Although Plaintiff brought its state court action on August 12, 2003, that action did not toll the limitations period. The Superior Court of New Jersey dismissed Plaintiff's state law claims because they were preempted by the FCA. The filing of a claim in state court does not toll the limitations period if the state court lacks jurisdiction to hear the case. See Hairston v. Travelers Cas. Surety Co., 232 F.3d 1348, 1353 (11th Cir. 2000) (holding that "the filing in state court did not toll the statute of limitations" because the plaintiffs "filed in a court that could not hear their claim"); Shofer v. Hack Co., 970 F.2d 1316, 1319 (4th Cir. 1992) ("[t]he commencement of an action in a clearly inappropriate forum, a court that clearly lacks jurisdiction, will not toll the statute of limitations"); Bailey v. Carnival Cruise Lines, Inc., 774 F.2d 1577, 1581 (11th Cir. 1985) (holding that "there are neither policy considerations in general nor equitable justifications in the facts of this case to warrant holding that federal claims improperly filed in state courts are free from the risk of time bar"); U.S. v. Maryland Cas. Co., 573 F.2d 245, 247 (5th Cir. 1978) ("because the right is federal in nature, the filing of suit in a non-federal jurisdiction does not toll the statute").
Regardless of whether the October 10, 2001 email satisfies the written notice requirement, it does not constitute a "claim" for purposes of 47 U.S.C. § 415(c) because it is unspecific in multiple respects. The email does not identify the invoices reflecting the alleged overcharges, the prices that the parties allegedly agreed to or the basis for Plaintiff's alleged credits. ( See Muhlstock Aff. Ex. 12.) The email does not even make clear whether it concerns Plaintiff's UniPlan service, T-1 service or both — Plaintiff claims it references both, but the subject line is labeled "T1 Pricing[.]" ( See id.) Section 415(c) provides that the limitations period may be extended to include two years after a carrier disallows a claim. Here, the October 10, 2001 email was too vague to constitute a "claim . . . presented in writing" which Defendant could be expected to disallow. Plaintiff is therefore barred from recovering on those overcharges that allegedly occurred prior to the October 10, 2001 email.

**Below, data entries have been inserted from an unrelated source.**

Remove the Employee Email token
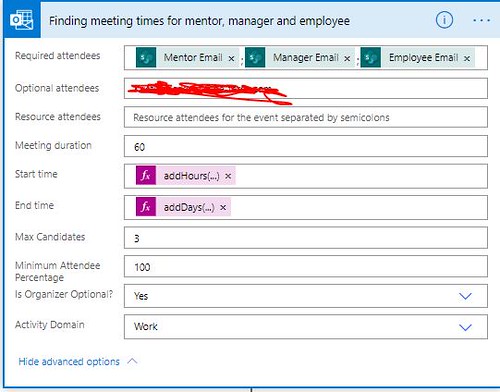The height and width of the screenshot is (392, 500). 467,58
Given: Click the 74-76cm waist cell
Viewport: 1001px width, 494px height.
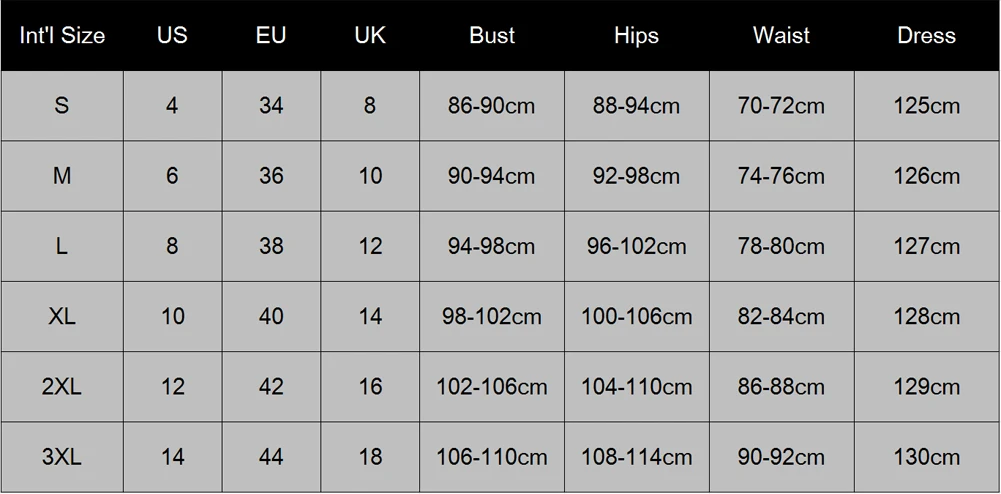Looking at the screenshot, I should coord(781,176).
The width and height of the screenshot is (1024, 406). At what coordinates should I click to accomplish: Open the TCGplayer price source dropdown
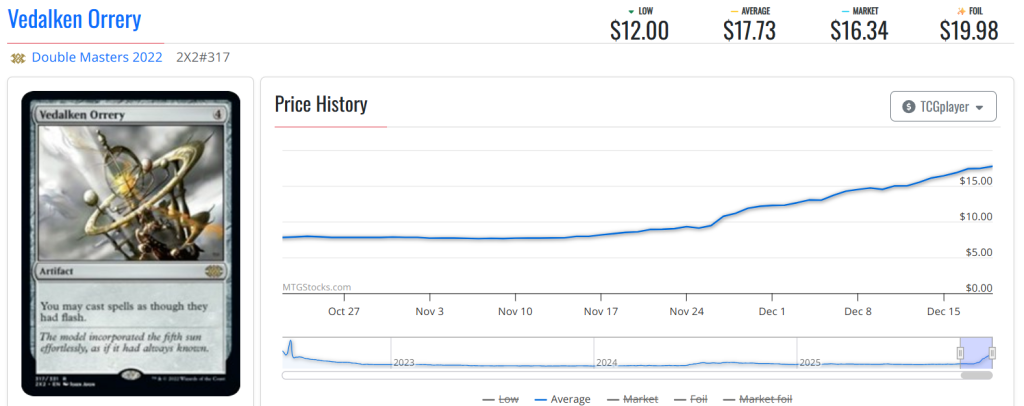pos(943,107)
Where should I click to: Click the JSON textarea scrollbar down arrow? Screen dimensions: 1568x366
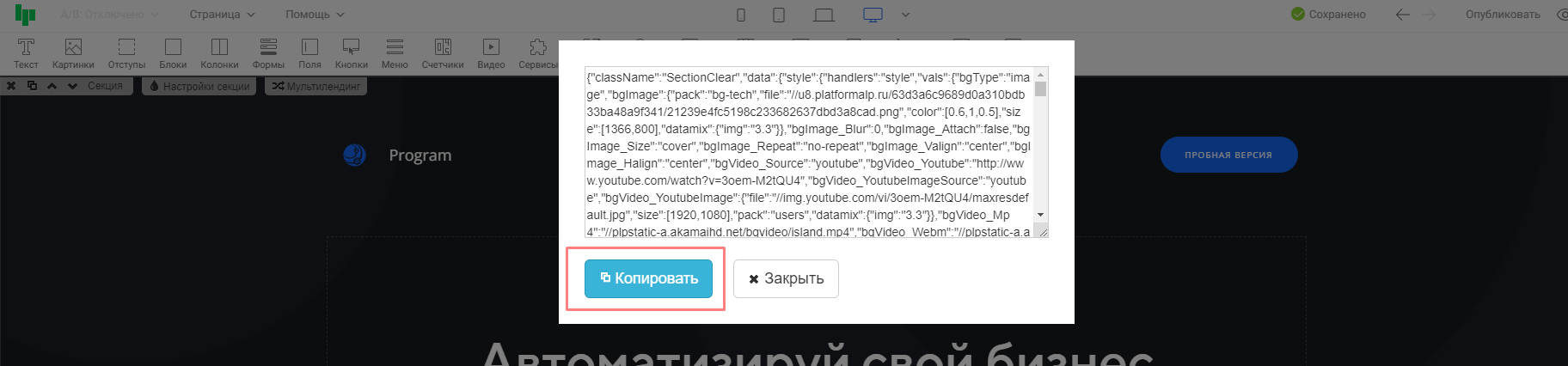[1040, 215]
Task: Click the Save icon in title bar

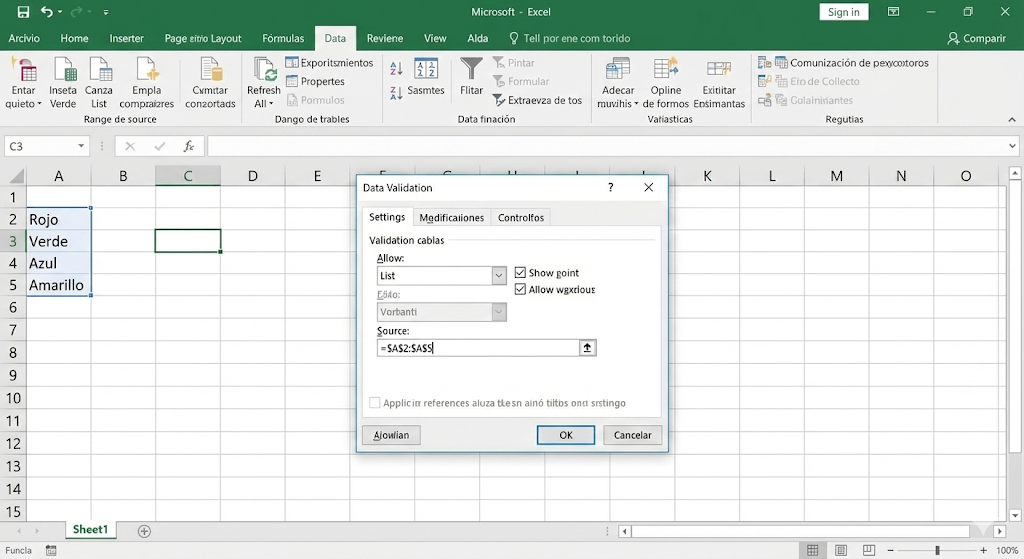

Plaintiff argues that pursuant to the New York tolling statute, N.Y.C.P.L.R. § 205(a), its claim is timely because it filed the complaint in its state court action within the limitations period. According to Plaintiff, that provision is applicable here because the 2001 Agreement provides that "[s]tate law issues concerning construction, interpretation and performance of this Agreement shall be governed by the substantive law of the State of New York. . . ." (Sitton Cert. Ex. C ¶ 12.6.) In support of its argument, Plaintiff cites Allaway v. McGinnis, 362 F.Supp.2d 390 (W.D.N.Y. 2005). That case, however, should be distinguished because although the case involved a federal claim, the court applied a state statute of limitations in the absence of a federal limitations period. Allaway, 362 F.Supp.2d at 393 ("when a federal court looks to state law to determine the most appropriate statute of limitations, it must also, so long as federal policy is not thereby offended, apply the state's rules as to the tolling of the statute") (internal quotations omitted). Here, federal law provides the relevant limitations period, and New York's tolling statute is inapplicable.
III. CONCLUSION
For the above reasons, Defendant's motion for summary judgment is granted. An appropriate form of order is filed herewith.